Anti-influenza drug developer NanoViricides received a $5 million dollar investment from one of its independent board members, Dr. Milton Boniuk, MD, a Caroline F. Elles chair professor of ocular oncology at Baylor College of Medicine. The investment was made with a debt instrument used by companies to borrow capital at a fixed rate of interest known as a convertible debenture.
Boniuk justified the investment as a result of his growing confidence in the company since he became director and was able to closely monitor the management and execution of NanoViricides. “My belief that the Company’s potential is nothing short of amazing has only become stronger as I become more familiar with the Company’s technology, programs, and achievements,” explained Boniuk.
The debenture is convertible into the company’s common stock at $5.25 per share upon maturity or earlier at the option of the investor. Until then, the company will be paying the professor an interest rate of 10% in cash. The first year will be deferred and divided evenly in three years. The company also granted Boniuk an initial interest of Series A Preferred 187,000 shares, which are not convertible into common stock, not tradable and do not carry any dividend rights, or any other financial effects, except in certain limited circumstances.
This is not the first time that Boniuk has invested in the company, as he has participated in earlier rounds of financing as well. With the new debenture, the company has raised a total of $12 million since Boniuk joined the company’s board as an independent director in May 2013, at the request of the NanoViricides’ executives. The investments were made both personally and with his charitable foundation.
The company also recently became a member of the U.S. small-cap Russell 2000 Index after the equity markets closed on June 27th.

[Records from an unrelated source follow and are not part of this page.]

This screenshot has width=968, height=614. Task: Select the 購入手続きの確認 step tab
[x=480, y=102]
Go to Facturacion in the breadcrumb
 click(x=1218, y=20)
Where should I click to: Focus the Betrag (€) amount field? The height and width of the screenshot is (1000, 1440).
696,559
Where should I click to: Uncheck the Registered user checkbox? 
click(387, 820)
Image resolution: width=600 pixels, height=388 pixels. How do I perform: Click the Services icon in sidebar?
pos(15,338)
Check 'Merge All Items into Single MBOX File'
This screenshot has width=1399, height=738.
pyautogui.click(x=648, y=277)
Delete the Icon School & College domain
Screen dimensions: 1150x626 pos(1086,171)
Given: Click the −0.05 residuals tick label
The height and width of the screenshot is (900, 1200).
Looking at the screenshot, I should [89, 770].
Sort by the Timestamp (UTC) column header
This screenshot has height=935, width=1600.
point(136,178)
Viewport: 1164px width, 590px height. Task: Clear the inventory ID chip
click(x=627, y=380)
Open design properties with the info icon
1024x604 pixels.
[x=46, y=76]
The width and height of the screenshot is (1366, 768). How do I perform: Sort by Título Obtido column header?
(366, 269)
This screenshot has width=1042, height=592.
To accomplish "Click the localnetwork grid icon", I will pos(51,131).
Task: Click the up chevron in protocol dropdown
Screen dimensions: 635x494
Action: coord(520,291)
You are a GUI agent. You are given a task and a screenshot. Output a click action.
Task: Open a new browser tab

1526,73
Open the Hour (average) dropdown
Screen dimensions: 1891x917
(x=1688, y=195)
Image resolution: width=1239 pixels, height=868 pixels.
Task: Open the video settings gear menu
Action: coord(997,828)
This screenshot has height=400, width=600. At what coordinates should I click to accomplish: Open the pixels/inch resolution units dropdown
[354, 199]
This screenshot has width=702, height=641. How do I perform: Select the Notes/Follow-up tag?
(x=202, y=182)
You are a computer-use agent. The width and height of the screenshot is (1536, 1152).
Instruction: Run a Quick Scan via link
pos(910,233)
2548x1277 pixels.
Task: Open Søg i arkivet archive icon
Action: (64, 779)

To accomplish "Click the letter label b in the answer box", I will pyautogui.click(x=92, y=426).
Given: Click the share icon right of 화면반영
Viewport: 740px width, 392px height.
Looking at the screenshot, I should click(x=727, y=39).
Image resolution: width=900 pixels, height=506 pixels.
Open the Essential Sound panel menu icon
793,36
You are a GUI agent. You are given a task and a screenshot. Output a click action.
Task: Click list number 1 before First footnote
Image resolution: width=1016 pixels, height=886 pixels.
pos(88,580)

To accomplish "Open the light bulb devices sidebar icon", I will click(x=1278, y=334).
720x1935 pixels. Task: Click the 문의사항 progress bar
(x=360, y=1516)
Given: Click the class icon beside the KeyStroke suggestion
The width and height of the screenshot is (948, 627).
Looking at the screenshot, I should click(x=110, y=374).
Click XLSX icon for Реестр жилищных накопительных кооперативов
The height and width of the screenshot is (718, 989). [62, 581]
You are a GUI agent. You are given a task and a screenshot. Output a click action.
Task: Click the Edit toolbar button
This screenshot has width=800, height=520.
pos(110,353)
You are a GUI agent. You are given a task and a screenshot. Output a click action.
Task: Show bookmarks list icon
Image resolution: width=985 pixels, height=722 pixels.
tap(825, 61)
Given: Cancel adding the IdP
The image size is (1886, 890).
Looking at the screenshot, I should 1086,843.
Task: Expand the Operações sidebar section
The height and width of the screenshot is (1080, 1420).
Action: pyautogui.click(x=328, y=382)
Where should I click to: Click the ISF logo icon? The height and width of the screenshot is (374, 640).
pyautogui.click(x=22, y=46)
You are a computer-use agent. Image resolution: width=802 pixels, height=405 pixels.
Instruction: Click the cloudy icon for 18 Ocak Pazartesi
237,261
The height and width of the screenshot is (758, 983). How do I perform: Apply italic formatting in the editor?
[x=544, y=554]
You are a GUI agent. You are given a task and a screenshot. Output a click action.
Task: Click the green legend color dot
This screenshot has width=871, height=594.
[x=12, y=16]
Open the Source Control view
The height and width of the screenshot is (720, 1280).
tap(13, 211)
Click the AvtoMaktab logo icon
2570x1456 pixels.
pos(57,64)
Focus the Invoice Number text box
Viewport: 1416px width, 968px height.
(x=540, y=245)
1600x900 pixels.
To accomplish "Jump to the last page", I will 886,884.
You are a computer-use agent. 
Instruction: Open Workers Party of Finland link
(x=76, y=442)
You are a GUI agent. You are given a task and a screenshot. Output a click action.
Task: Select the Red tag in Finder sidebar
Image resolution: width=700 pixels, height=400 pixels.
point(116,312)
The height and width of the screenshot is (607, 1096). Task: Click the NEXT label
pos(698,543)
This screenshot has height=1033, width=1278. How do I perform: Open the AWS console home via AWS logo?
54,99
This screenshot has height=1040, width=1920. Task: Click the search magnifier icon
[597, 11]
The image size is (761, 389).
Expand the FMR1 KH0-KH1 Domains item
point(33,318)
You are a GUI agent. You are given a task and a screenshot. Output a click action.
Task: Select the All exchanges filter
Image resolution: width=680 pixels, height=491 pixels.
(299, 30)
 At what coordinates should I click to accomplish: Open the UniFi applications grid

NanoViricides believes that the one-year addition of its shares to the Russell Indexes is very significant and that it will provide greater visibility in the institutional investments sector. Texas drug developers Opexa and Bio-Path Holdings were also recently added to the Russell Indexes.
NanoViricides’ main research field focuses on anti-influenza drugs, and is now developing a drug that the company expects to be effective against most of influenza viruses, including the H7N9 bird flu, H3N2 or H1N1 epidemic viruses, H5N1 bird flu, seasonal influenza, as well as novel influenza viruses. The injectable FluCide drug candidates have shown 1,000x greater viral load reduction as compared to oseltamivir (Tamiflu), the current standard of care, in a highly lethal influenza infection animal model.